Right now, half of the neuroscience classes are in OWS, and the other half are housed in the John Roach Center.
The tight squeeze has also caused the departments to often share resources.
“It’s really nice that we can collaborate and that makes us stronger, but it also puts some limitations on us,” Lucas said. “We like to use some of the same machines as the geology department, but it is tough when there is a back up on how much time someone is going to be using it.”
Lewis said the department hopes to alleviate some of the issues over the summer.
“The university cares deeply, and they have been giving us good resources, short of building us an expensive new building,” Lewis said. “This summer, we will carve up hallway space in both buildings and turn it into offices. We have had to convert closets into offices, and we have had to give up several labs to create offices.”
However, if high enrollment numbers persist, Lewis said the long-term plan would be to expand a wing toward the parking lot between Loras Hall and OSS.

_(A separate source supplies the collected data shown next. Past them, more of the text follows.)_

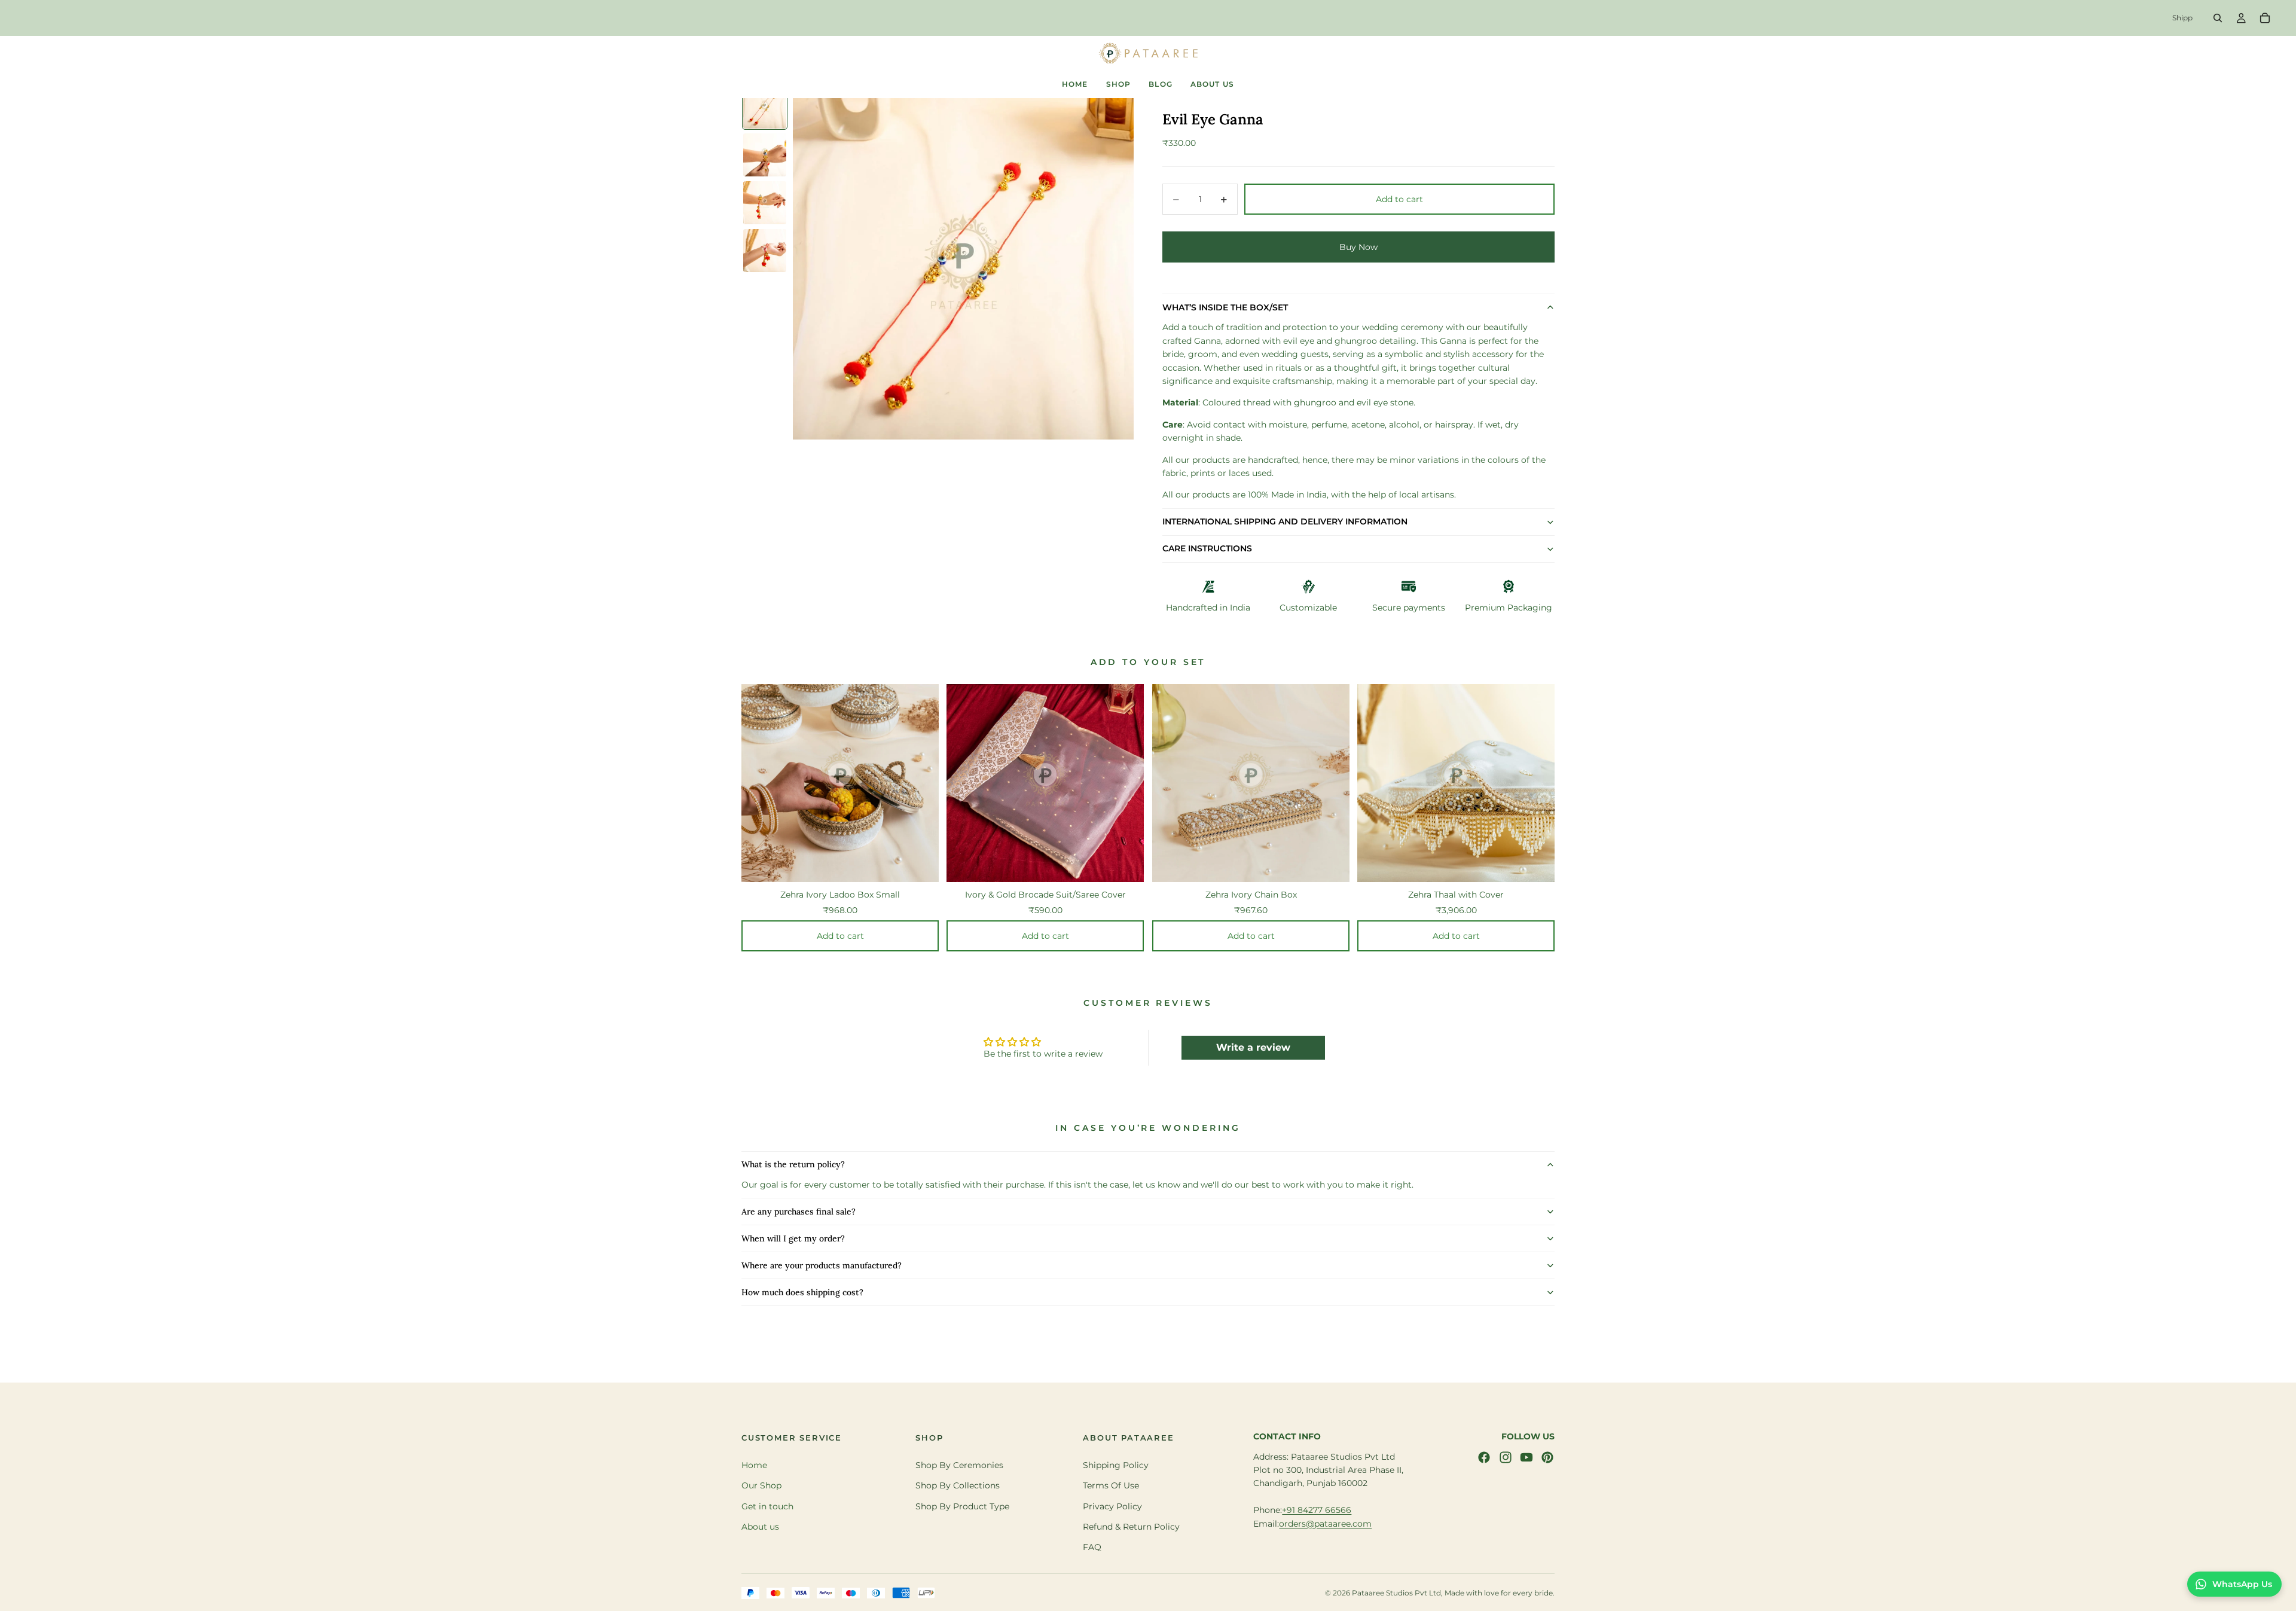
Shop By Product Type (962, 1506)
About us (760, 1526)
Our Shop (761, 1485)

“The administration all knows of the science and engineering needs, and the first step is raising money, which takes a long time,” Lewis said. “The overall plan seems to be to build a science wing when it can be done, but we are not at the stage where one draws up plans.”
Lamb said a group of math, science, and engineering chairs are meeting at an upcoming retreat to talk about where added space is needed.
“If a new wing goes in, we will want to defragment our space and make it a more cohesive space,” Lamb said. “So if students are doing research, they are nearby, which is good for questions and safety reasons.”